Records from a dataset

──────

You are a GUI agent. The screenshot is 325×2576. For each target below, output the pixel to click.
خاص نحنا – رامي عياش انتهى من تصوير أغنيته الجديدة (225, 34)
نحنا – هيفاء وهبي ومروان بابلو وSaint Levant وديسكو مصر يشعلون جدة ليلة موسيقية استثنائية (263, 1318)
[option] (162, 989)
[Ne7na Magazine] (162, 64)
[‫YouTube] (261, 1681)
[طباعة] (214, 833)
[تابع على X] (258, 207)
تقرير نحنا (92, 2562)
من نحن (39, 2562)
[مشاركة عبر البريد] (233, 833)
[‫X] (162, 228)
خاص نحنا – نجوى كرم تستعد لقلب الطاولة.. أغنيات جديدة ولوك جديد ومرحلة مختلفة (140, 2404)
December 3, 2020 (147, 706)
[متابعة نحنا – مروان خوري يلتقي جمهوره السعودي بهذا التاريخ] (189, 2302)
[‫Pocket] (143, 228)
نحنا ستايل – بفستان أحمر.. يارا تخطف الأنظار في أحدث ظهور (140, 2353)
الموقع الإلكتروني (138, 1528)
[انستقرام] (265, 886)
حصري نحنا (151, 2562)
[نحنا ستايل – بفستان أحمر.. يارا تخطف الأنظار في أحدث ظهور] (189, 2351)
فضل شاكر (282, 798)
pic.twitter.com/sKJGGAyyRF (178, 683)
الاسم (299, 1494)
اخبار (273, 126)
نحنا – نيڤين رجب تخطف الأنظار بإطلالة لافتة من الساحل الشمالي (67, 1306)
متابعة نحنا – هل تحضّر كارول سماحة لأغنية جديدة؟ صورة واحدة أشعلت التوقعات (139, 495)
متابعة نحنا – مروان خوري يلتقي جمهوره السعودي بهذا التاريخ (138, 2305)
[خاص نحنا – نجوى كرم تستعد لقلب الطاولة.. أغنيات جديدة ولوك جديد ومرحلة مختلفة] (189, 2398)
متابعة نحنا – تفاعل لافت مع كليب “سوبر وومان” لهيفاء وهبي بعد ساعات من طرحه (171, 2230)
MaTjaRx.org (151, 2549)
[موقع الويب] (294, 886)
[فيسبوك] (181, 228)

──────

▸ WHAT IS NEEDED: If a line in the records above contains the word "الأنظار", copy it.

▸ RESPONSE BOX:
نحنا ستايل – بفستان أحمر.. يارا تخطف الأنظار في أحدث ظهور (140, 2353)
[نحنا ستايل – بفستان أحمر.. يارا تخطف الأنظار في أحدث ظهور] (189, 2351)
نحنا – نيڤين رجب تخطف الأنظار بإطلالة لافتة من الساحل الشمالي (67, 1306)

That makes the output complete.